El gran tesorero se habría tomado, de buena gana, algunos días de descanso, pero las órdenes del emperador no se discutían, sobre todo cuando tenía ante él a un adversario tan inquietante como Jannas.
—¿Están bien provistas nuestras reservas de escarabeos?
—Los tenemos de todos los tamaños y en varios materiales, desde la piedra a la loza.
—Necesito miles, Khamudi, y exijo que se inscriban enseguida. He aquí el mensaje que debe ser entregado a todas las regiones posibles.
En el lugar llamado Puerto-de-Kamosis en memoria del faraón difunto, el gobernador Emheb reforzaba cada día su dispositivo defensivo gracias al ardor de soldados veteranos. En esa magnífica región del Egipto Medio, el coloso pensaba a menudo en su ciudad de Edfú, al sur de Tebas, una ciudad que probablemente nunca volvería a ver.
Aunque la suerte le hubiera sonreído en el frente de Cusae, sin duda acabaría abandonándole, si tanto recurría a ella. Una vez más estaba en primera línea, en compañía de Ahmosis, hijo de Abana, arquero de élite y capitán de navío. Entre ambos, sabían remontar la moral de las tropas en las peores condiciones. Pero cuando había sido informado de los daños infligidos en Tebas por un cataclismo, el vividor de cuello de toro, de anchos hombros e hinchada panza, se había sentado en el umbral de su tienda, pensando que la epopeya de Ahotep corría el peligro de terminar en un desastre.
Si no recibía refuerzos, ¿cómo podría Emheb resistir una ofensiva de la envergadura de los hicsos?

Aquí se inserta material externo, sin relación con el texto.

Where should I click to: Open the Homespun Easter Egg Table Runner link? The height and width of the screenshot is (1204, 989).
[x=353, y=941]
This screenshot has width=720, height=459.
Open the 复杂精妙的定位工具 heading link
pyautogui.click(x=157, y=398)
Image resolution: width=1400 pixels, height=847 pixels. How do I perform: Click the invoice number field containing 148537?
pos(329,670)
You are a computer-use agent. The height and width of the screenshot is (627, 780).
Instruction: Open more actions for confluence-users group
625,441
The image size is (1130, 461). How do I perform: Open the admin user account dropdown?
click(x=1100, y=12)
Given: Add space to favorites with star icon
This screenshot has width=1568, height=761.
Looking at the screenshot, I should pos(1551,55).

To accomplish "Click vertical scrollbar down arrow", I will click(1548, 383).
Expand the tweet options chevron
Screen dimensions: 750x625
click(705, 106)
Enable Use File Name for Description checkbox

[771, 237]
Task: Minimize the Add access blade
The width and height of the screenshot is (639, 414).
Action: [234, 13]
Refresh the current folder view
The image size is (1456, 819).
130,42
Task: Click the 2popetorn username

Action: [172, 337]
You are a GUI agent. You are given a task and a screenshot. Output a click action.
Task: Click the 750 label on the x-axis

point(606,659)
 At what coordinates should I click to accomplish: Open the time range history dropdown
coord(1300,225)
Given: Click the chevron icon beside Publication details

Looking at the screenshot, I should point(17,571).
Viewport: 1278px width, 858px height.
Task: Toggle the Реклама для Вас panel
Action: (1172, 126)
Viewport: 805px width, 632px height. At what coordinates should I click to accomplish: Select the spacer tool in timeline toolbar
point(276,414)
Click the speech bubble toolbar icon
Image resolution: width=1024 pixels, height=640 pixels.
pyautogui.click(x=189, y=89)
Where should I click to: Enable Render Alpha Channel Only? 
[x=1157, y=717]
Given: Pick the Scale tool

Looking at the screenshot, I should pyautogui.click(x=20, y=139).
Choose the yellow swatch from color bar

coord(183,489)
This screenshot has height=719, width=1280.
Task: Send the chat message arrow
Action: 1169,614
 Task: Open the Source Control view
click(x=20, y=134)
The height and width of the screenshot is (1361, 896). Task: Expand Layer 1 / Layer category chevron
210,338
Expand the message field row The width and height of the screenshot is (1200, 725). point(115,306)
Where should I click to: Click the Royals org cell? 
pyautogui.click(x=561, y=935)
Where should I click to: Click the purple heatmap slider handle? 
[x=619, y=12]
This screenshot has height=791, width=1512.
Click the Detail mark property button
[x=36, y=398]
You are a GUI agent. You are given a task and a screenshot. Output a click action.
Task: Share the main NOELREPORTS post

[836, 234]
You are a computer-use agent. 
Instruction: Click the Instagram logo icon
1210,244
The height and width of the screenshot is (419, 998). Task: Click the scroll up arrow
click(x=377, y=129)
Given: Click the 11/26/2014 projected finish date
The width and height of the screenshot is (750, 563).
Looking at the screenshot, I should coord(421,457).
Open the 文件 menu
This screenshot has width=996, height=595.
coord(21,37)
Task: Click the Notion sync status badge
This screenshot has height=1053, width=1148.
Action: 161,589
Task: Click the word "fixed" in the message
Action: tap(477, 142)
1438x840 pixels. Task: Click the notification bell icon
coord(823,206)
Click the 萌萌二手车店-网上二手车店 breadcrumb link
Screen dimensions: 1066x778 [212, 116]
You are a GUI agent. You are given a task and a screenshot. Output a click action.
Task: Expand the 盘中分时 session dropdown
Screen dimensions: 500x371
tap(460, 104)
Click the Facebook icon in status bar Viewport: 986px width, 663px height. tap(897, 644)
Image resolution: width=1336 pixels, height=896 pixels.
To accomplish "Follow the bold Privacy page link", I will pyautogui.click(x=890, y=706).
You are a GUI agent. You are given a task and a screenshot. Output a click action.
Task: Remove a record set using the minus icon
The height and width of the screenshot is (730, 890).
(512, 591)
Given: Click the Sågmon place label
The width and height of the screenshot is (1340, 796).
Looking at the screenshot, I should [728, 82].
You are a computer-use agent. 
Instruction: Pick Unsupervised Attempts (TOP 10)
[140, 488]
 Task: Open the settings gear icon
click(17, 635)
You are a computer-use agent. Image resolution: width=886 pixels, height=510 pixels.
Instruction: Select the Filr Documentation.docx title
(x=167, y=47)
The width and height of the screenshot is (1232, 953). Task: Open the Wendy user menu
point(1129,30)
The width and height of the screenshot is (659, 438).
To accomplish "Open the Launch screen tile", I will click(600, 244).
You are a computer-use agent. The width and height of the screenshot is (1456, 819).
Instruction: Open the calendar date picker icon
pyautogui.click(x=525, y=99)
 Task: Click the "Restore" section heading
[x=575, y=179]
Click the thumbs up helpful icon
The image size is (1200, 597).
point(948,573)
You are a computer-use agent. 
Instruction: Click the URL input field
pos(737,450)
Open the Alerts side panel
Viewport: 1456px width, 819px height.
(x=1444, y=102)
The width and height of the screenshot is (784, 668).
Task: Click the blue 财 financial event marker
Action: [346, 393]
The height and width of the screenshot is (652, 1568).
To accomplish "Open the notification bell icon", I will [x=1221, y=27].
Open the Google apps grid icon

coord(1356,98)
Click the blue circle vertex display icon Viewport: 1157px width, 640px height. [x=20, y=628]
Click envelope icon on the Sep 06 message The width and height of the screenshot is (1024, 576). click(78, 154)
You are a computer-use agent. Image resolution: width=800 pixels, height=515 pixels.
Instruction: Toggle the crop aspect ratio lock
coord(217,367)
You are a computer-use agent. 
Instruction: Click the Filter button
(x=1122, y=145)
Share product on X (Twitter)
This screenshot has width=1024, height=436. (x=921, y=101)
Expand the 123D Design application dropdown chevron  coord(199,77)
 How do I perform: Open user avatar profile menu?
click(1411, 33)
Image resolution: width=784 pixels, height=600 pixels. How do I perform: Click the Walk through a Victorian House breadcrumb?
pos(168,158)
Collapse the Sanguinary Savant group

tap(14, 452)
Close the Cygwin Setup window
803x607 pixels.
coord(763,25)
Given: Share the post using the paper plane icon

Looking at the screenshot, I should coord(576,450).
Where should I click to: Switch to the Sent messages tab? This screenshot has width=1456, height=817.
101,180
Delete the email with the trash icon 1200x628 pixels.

El emperador se tomaba tiempo para permitir que Jannas adiestrara un enorme ejército que comenzaría arrasando Menfis, destruiría luego a su paso las bolsas de resistencia —de las cuales, la más importante era la de Puerto-de-Kamosis— y caería, por fin, sobre Tebas, incapaz de defenderse.
—Gobernador —le dijo Ahmosis, hijo de Abana—, nuestros aliados de Menfis acaban de enviarnos estos mensajes del emperador.
Se trataba de una decena de escarabeos de loza y cornalina, todos con el mismo texto, escrito con groseros jeroglíficos y con faltas que no habría cometido un escriba experimentado.
—Transmitámoslos de inmediato a la regente —recomendó Emheb—; este ataque podría resultarnos fatal.